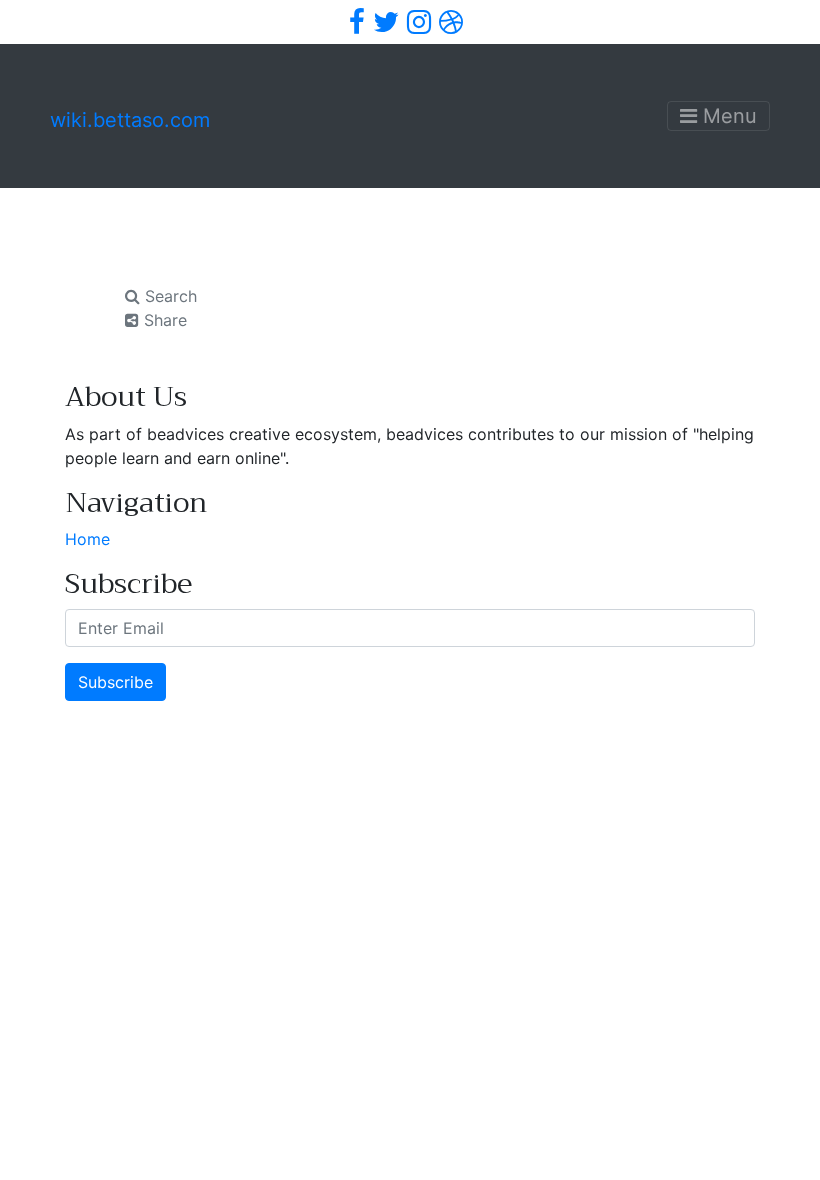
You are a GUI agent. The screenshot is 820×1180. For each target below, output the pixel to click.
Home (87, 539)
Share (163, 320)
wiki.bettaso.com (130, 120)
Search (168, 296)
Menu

++++

> Instructions to follow:
Please print the records above word for word, leaving every image out.

> Response box:
You are a GUI agent. The screenshot is 820×1180. For each target below, output the pixel to click.
Home (87, 539)
Share (163, 320)
wiki.bettaso.com (130, 120)
Search (168, 296)
Menu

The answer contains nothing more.